Milo grunted, his face back in its usual smile. In his simple soldier's outlook, the captain, now his Lord, was on top of things, and all was right with the world.
If only it was that simple for Ethan. He half laughed. Na. The world would be a very boring place.
He stepped back into the tent and the glowing green light of a healing ritual. One that had Ethan grimacing. Leo was in the light now, but his two men were far from healed. That was crisis mode. Seal the wounds and keep the men alive while you played for time. They’d been hurt worse than it looked then.
“You with me, Sir Leosige?” He asked, pulling an ewer from a stand and filling a chalice with wine and leaving the water ewer beside it untouched.
“Aye, Milord.” The land rises quickly, it does, but not bad land for all of that. Da river valley is a hundred maybe hundred an fity feet wide for most of 5 miles and covered in waist to head high grass. Great fer da flocks to eat, not so much to keep em alive.”
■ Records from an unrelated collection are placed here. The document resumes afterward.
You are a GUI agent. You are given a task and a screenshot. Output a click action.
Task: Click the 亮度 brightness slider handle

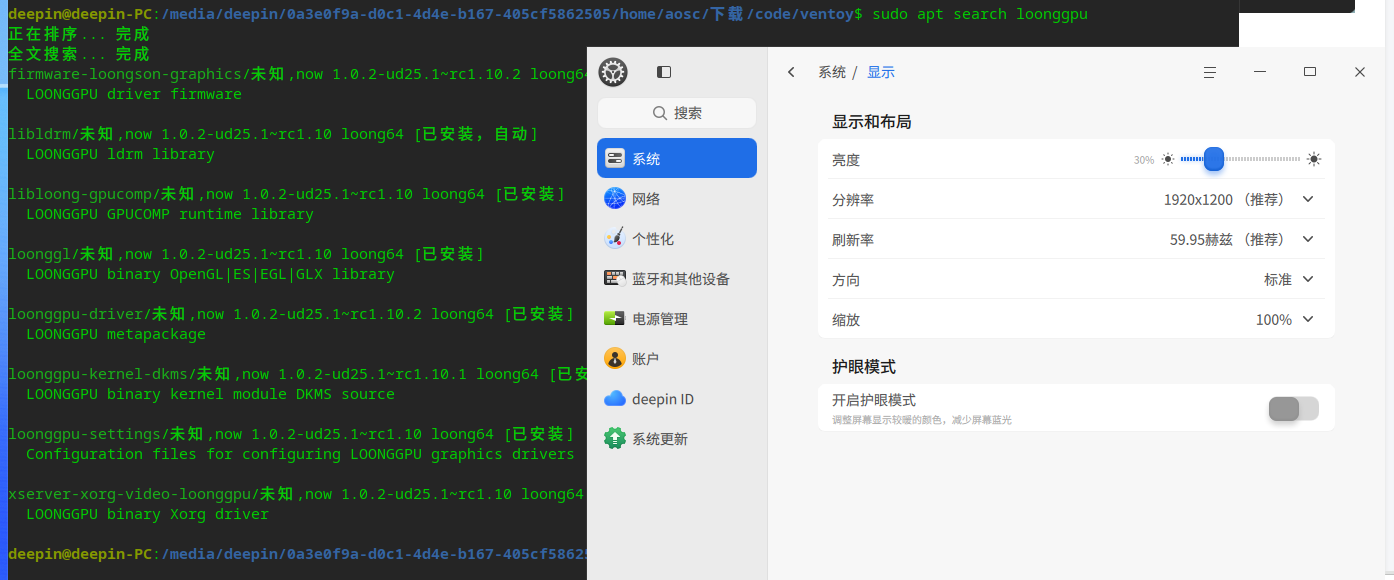1214,159
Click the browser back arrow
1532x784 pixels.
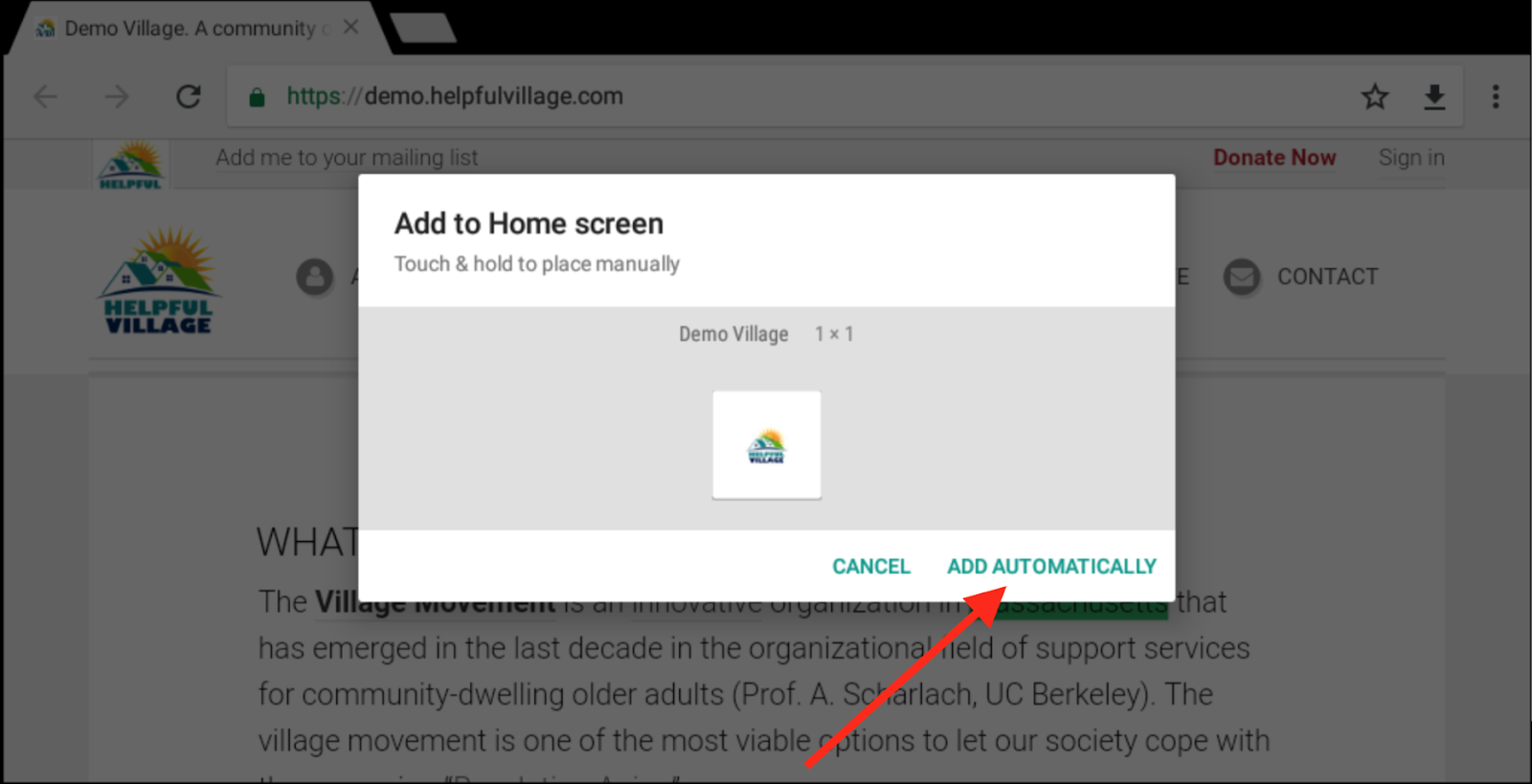45,97
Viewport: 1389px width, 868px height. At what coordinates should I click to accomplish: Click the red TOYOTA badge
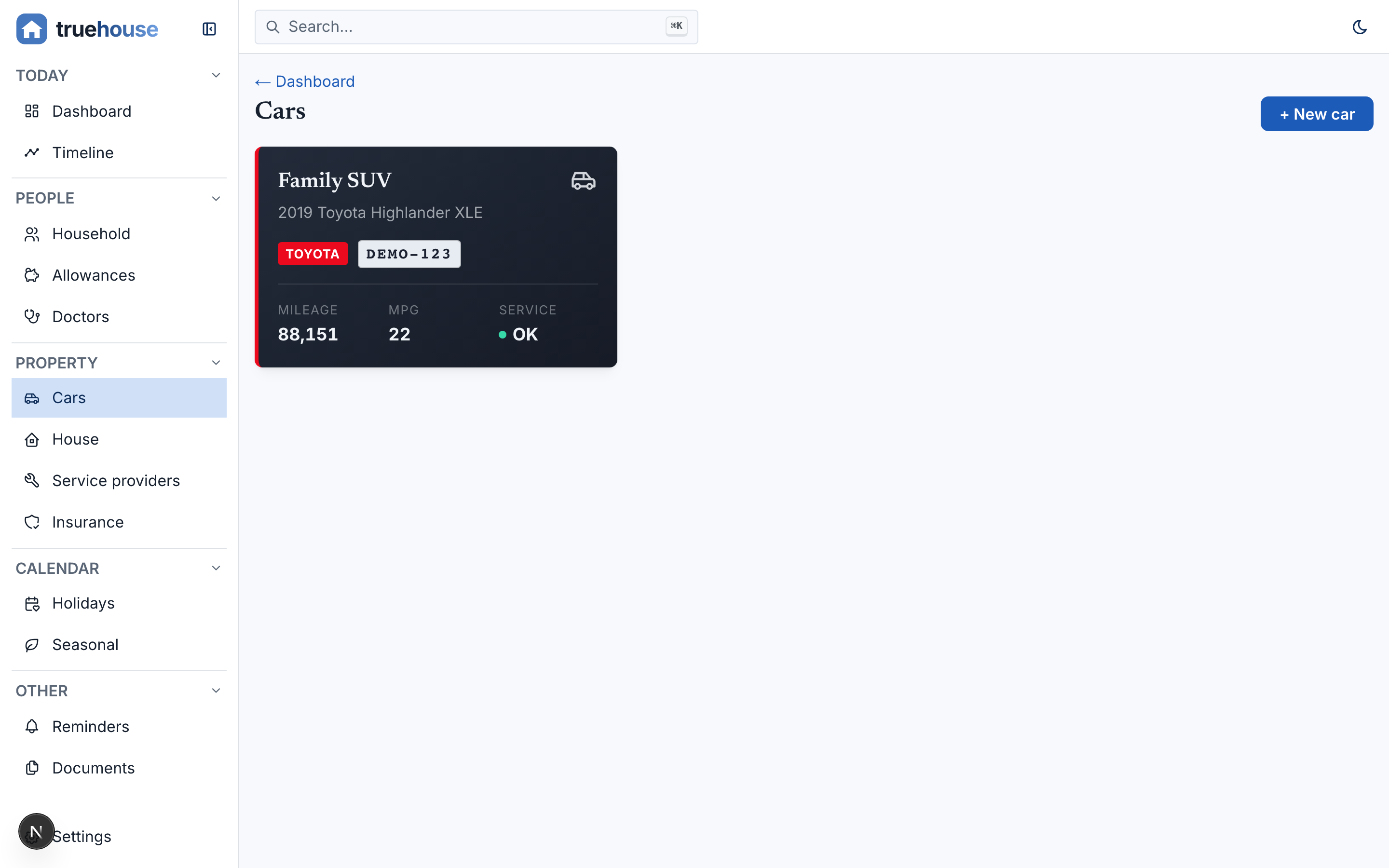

“Mountains come down sharp like to near meet on either side passed that, like interlaced fingers they is. Wit the river twisting back and forth, snake-like between them.”
Ethan handed him the cup of wine and he took a grateful gulp of it before continuing.
“Draws and arroyos break through the cliffs here and dere. Maybe three or four on our side of the river. More on the other. Some peter out quick-like into the goat paths and rock piles. Others cut back into snowmelt valleys covered in life of all kinds.”
He considered, then spat to the side. “Most of it mean.”
“You did a fair bit of exploring in what, four hours?”
“Na. Get up high enough and yous get a good view. About 5 miles up, it pinches down and da river goes right up again a cliff on da right. Have to cross over an I’s doubt tas de only time. Didna go any further.”
Ethan drew a map in his head with the ease of long practice. “Sir Conner?”
“My, Lord.” The older man, having joined them a quarter of the way through Leo’s report responded. The two distinct words still sounding awkward in his mouth.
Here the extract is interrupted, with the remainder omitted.